Oral melatonin attenuates lung inflammation and airway hyperreactivity induced by inhalation of aerosolized pancreatic fluid in rats

  Melatonin is a free radical scavenger with potent antioxidant properties and immunomodulatory effects. The purpose of this study was to determine the effects of orally administered melatonin in a pancreatic fluid (PF)‐induced lung inflammation and airway hyperreactivity model. Aerosolized PF was introduced into airways to induce inflammation in rats. Animals were randomized into three experimental groups: sham treated; PF treated (200 μL/kg); and PF with melatonin (10 mg/kg) pretreatment. Airway reactivity to methacholine, airflow and airway resistance, bronchoalveolar lavage (BAL) cellular differential, the tumor necrosis factor α (TNFα) level, lavage nitric oxide, hydroxyl radical, and lactic dehydrogenase (LDH) were compared among groups. mRNA expressions of inducible nitric oxide synthase (iNOS) and TNFα in lung tissues were determined by real‐time polymerase chain reaction.
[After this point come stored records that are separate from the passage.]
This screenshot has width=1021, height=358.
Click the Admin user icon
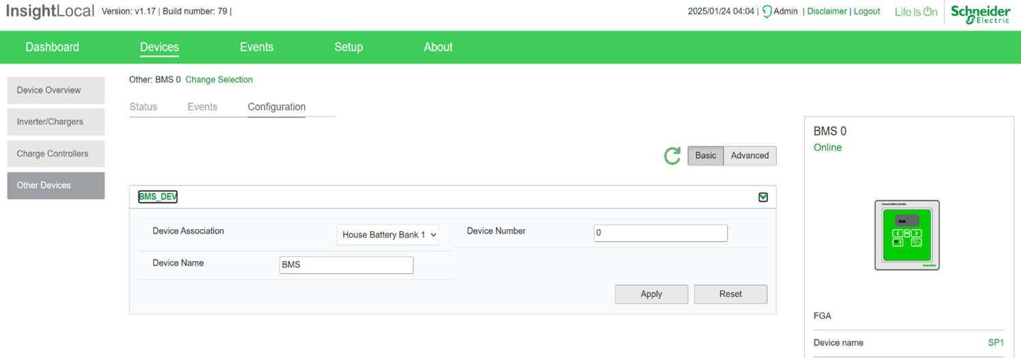pos(767,12)
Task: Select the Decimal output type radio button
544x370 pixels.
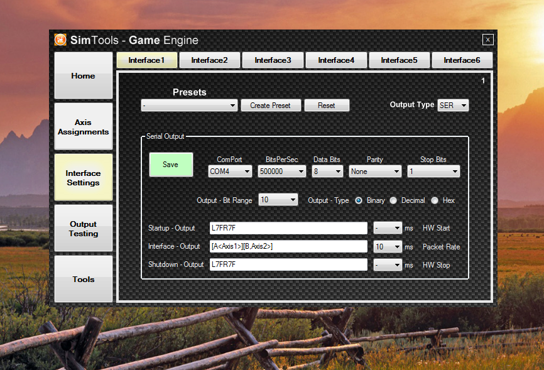Action: (x=393, y=200)
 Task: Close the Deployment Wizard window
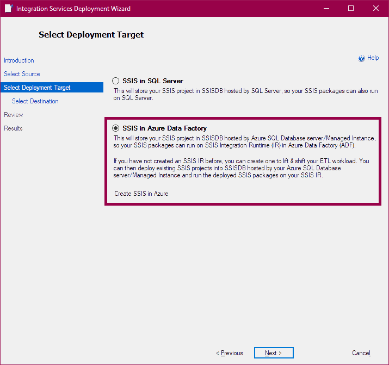[376, 8]
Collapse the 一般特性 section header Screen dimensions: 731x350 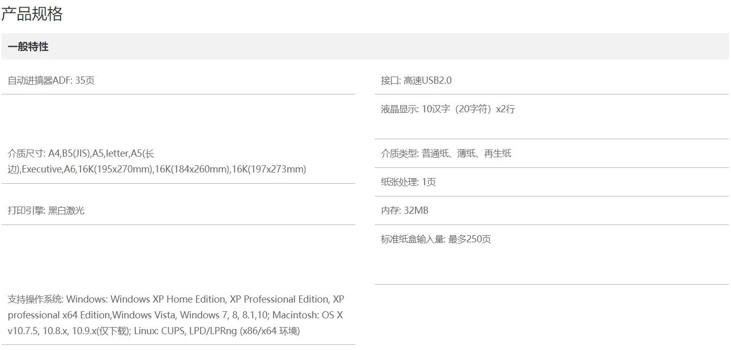[28, 46]
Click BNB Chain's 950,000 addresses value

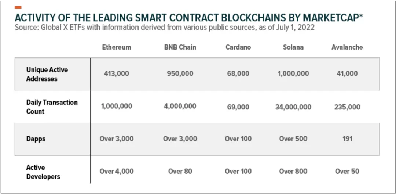pos(180,73)
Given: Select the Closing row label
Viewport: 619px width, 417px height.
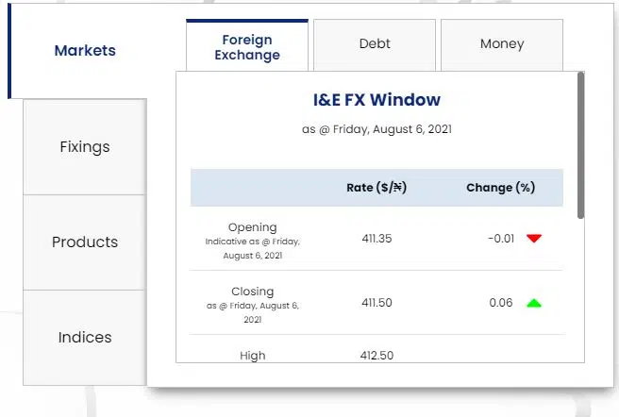Looking at the screenshot, I should (253, 292).
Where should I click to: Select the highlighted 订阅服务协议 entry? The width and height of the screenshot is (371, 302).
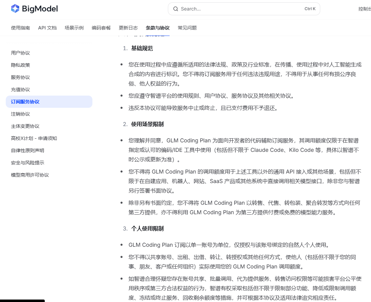[49, 102]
Protein expressions of iNOS and nitrotyrosine and lung tissue myeloperoxidase (MPO) activity were determined using an ELISA assay. Oral melatonin treatment indicated anti‐inflammatory efficacy as evidenced by decreased methacholine sensitivity by 24% and airway obstruction by 28%, reduction in BAL eosinophil ( P  < 0.01) and neutrophil counts ( P  < 0.05), LDH ( P  < 0.05), and TNFα concentrations ( P  < 0.05) when compared to levels in sham‐treated rats. Melatonin‐treated animals also had reduced nitric oxide and hydroxyl radical concentrations ( P  < 0.05) in lavage fluid. Oral melatonin significantly reduced mRNA and protein expression of iNOS ( P  < 0.05 and P  < 0.01, respectively), TNFα ( P  < 0.05), nitrotyrosine ( P  < 0.05), and MPO activity ( P  < 0.05) in lung tissues when compared with the sham‐treated animals. These results suggest that oral treatment with melatonin had a beneficial effect on PF‐induced obstructive ventilatory insufficiency by attenuating nitrosative and oxidative stress.